Indane-1,2,3-trione
- Names: IUPAC name Indane-1,2,3-trione

Identifiers
- CAS Number: 938-24-9;
- 3D model (JSmol): Interactive image;
- ChemSpider: 63492;
- EC Number: 213-340-1;
- PubChem CID: 70309;
- CompTox Dashboard (EPA): DTXSID40239655 ;

Properties
- Chemical formula: C_{9}H_{4}O_{3}
- Molar mass: 160.128 g·mol^{−1}
- Appearance: raspberry-red crystals
- Density: 1.482 g/cm^{3}
- Boiling point: 338.4 °C (641.1 °F; 611.5 K)
- Solubility in water: Reacts with water yielding ninhydrin; soluble in hot o-dichlorobenzene; slightly soluble in dichloromethane forming green solutions.
- Hazards: GHS labelling:
- Pictograms: GHS07: Exclamation mark
- Signal word: Warning
- Hazard statements: H302, H315, H319, H335
- Precautionary statements: P261, P264, P270, P271, P280, P301+P312, P302+P352, P304+P340, P305+P351+P338, P312, P321, P330, P332+P313, P337+P313, P362, P403+P233, P405, P501

= Indane-1,2,3-trione =

Indane-1,2,3-trione is the organic compound with the formula C_{6}H_{4}(CO)_{3}. The compound is the dehydrated derivative of C_{6}H_{4}(CO)_{2}C(OH)_{2}, known as ninhydrin, which is used to reveal fingerprints.

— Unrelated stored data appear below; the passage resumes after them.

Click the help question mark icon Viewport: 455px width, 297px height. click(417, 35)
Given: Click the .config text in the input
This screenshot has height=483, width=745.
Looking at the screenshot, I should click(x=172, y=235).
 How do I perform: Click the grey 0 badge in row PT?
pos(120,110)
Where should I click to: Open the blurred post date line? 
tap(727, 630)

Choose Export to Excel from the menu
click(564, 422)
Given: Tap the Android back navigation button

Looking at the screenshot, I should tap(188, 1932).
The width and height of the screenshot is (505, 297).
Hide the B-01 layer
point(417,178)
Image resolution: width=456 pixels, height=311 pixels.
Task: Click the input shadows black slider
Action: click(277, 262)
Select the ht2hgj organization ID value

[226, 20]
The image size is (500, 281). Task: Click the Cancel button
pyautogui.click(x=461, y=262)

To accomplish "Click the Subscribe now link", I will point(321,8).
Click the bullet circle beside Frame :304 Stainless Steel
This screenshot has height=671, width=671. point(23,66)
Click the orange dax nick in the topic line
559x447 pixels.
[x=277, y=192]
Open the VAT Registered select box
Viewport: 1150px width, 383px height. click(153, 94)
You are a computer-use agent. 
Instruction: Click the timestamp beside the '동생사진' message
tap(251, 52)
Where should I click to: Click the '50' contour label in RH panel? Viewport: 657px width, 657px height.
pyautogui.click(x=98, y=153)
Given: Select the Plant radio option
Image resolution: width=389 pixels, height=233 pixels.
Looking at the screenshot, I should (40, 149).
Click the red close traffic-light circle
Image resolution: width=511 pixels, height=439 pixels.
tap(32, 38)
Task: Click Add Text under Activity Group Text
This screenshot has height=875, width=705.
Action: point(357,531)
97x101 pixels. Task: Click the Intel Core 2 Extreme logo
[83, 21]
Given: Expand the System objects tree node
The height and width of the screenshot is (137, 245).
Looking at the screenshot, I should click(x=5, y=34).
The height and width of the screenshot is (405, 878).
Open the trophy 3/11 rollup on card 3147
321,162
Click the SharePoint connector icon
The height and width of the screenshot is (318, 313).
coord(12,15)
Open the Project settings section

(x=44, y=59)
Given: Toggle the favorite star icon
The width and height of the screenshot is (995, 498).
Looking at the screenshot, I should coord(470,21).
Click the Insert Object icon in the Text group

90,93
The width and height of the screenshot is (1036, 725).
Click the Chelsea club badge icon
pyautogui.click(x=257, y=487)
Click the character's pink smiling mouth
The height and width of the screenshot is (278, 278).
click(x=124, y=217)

Indane-1,2,3-trione, which reacts readily with nucleophiles (including water). Whereas for most carbonyl compounds, a carbonyl form is more stable than a product of water addition (hydrate), ninhydrin forms a stable hydrate of the central carbon because of the destabilizing effect of the adjacent carbonyl groups.

To generate the ninhydrin chromophore (2-(1,3-dioxoindan-2-yl)iminoindane-1,3-dione), the amine must condense to give a Schiff base. The reaction of ninhydrin with secondary amines gives an iminium salt, which is also coloured, generally being yellow–orange.